XVI INQUA Congress

Paper No. 20
Presentation Time: 1:30 PM-4:30 PM

32,000-34,000 OSL AGES FOR LARGE, SINUOUS LATE PLEISTOCENE CHANNELS IN THE LACHLAN VALLEY, SOUTHEASTERN AUSTRALIA


KEMP, Justine, Division of Geography, Univ of Northumbria, Ellison Terrace, Newcastle upon Tyne, NE1 8ST, United Kingdom and SPOONER, Nigel Antony, Research School of Earth Sciences, The Australian National Univ, Canberra, 0200, Australia, justine.kemp@unn.ac.uk

OSL techniques have been used to obtain the first dates on large, sinuous, Late Pleistocene channels in the Lachlan Valley, southeastern Australia. The Lachlan is a 700 km long tributary of the Murray Basin. Its palaeochannels are associated with two major alluvial terraces, which grade into extensive alluvial plains downstream from Forbes. Late Pleistocene channels of the Ulgutherie Fluvial System are characterised by sinuous, regular and scrolled meanders, with wider and shallower channels than the present-day, irregularly meandering, suspended-load river. Reconstructed channel cross-sections are 6 times larger than the average for the present Lachlan River, and bankfull discharges based on channel geometry formulations were estimated to be 4 to 7 times larger.

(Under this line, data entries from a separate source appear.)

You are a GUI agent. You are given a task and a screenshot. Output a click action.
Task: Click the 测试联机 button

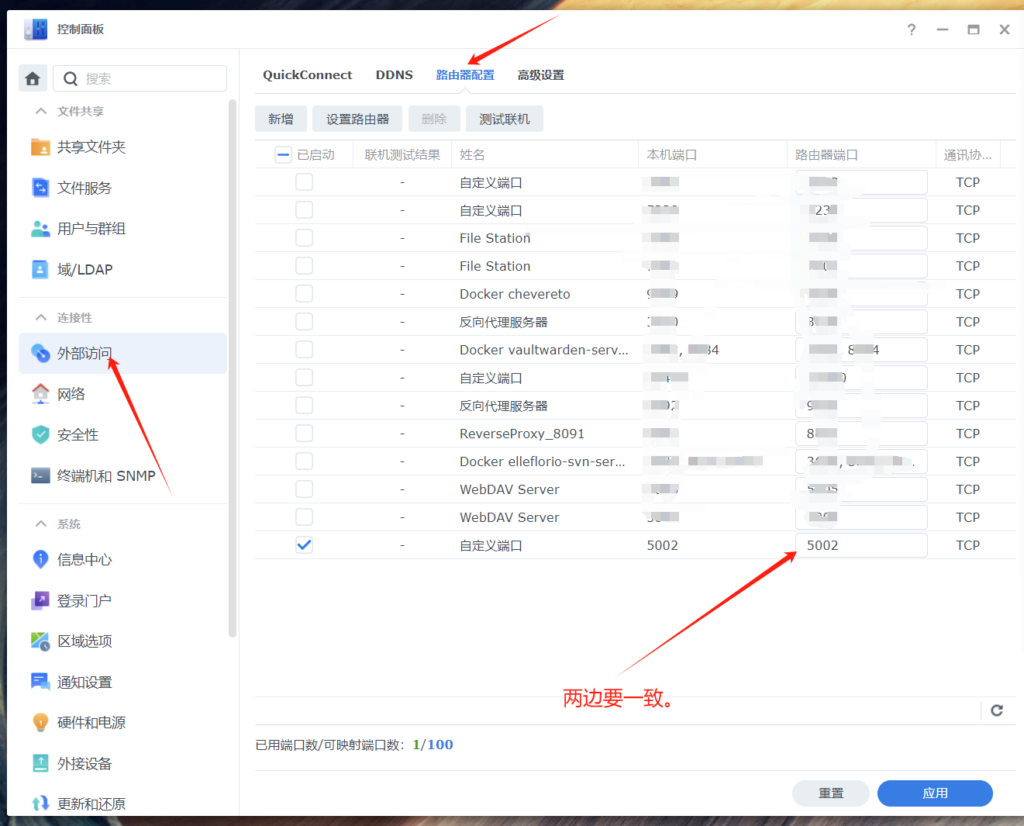click(x=504, y=118)
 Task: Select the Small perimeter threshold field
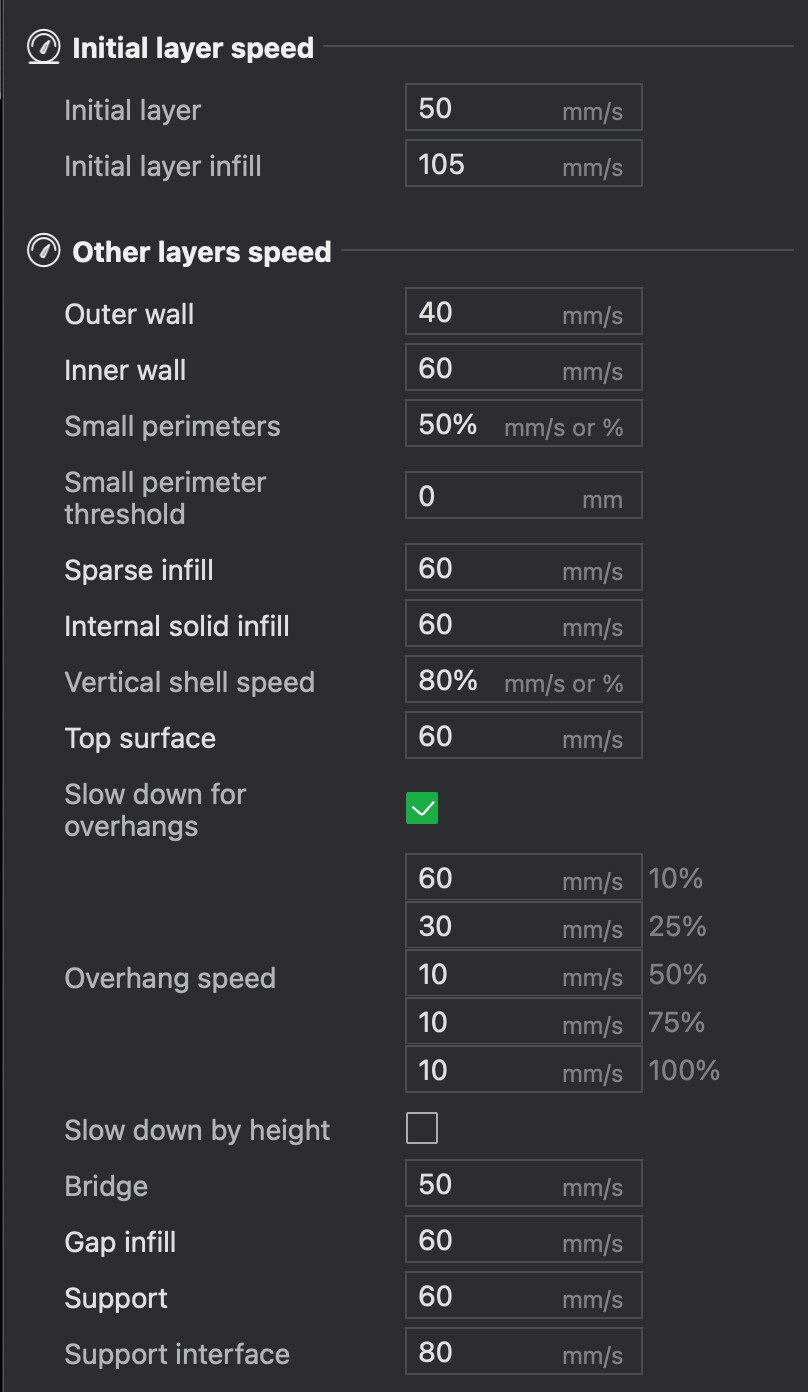click(x=523, y=496)
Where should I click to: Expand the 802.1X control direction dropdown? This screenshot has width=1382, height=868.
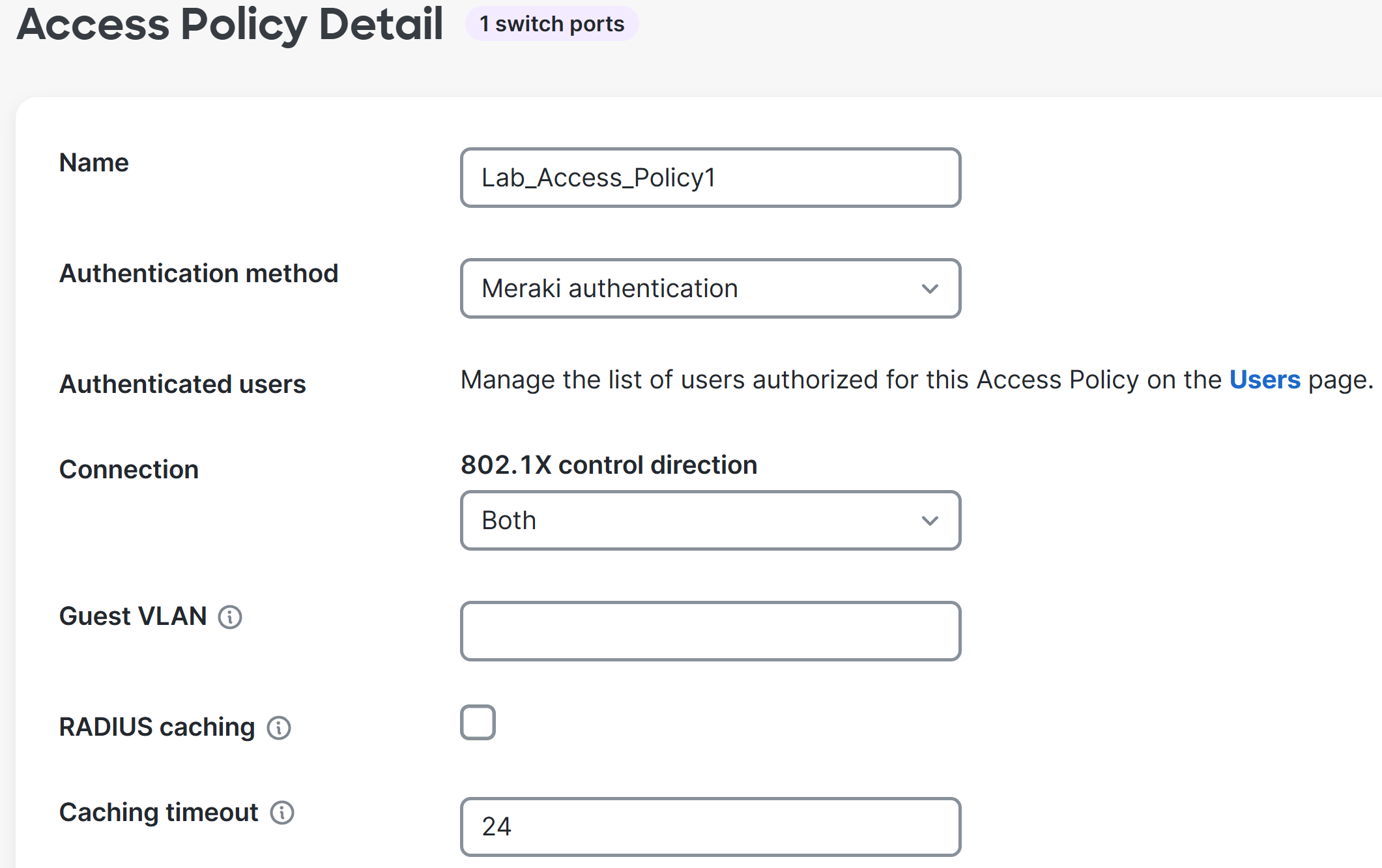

Two OSL dates from channel sand and overlying source-bordering dune sand indicate that these channels were fully established by 34,000 yr BP and geomorphic evidence suggests the system may have declined soon afterwards. This conclusion is consistent with regional lake-level and geomorphic evidence of cool, pluvial conditions, followed by an arid glacial maximum.